**Aim**: Rewrite the records from the start through the line containing "pyautogui.click(x=23, y=81)", swapping "sidebar" for "side panel" and keeping everything else the same.

* * * * *

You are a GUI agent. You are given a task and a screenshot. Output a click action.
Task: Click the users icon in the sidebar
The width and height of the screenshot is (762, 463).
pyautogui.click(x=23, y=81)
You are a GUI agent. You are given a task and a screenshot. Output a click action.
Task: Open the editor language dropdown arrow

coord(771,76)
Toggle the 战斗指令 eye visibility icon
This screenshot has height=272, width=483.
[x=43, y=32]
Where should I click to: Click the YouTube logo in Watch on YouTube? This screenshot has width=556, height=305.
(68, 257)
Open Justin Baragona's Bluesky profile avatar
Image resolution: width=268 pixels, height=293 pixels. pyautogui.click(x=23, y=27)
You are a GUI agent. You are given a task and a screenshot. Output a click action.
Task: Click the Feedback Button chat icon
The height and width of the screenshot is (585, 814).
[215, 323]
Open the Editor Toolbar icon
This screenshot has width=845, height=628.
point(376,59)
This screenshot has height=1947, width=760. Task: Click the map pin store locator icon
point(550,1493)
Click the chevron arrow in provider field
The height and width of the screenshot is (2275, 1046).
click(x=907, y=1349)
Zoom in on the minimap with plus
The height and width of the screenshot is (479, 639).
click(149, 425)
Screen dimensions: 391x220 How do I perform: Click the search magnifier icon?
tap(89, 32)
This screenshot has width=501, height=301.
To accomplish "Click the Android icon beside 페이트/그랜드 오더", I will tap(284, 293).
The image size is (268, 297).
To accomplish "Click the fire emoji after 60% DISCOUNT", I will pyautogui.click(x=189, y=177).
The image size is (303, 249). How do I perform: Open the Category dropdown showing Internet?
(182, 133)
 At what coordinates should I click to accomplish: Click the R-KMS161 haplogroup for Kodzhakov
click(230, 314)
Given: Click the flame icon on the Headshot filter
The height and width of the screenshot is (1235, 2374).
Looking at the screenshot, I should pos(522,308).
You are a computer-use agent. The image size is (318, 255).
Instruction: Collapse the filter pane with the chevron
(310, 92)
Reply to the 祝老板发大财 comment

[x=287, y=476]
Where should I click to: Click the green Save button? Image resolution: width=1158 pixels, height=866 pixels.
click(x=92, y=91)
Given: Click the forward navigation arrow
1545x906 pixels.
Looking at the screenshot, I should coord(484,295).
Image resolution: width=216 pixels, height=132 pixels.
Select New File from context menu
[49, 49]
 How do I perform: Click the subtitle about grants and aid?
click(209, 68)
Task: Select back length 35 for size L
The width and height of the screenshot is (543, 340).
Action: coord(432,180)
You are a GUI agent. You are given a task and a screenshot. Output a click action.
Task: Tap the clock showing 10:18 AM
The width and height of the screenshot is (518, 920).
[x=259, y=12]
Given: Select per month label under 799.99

* * * * *

**Answer for this exercise**:
You are a GUI agent. You are given a task and a screenshot. Output a click action.
Task: Click the users icon in the side panel
The width and height of the screenshot is (762, 463).
pyautogui.click(x=23, y=81)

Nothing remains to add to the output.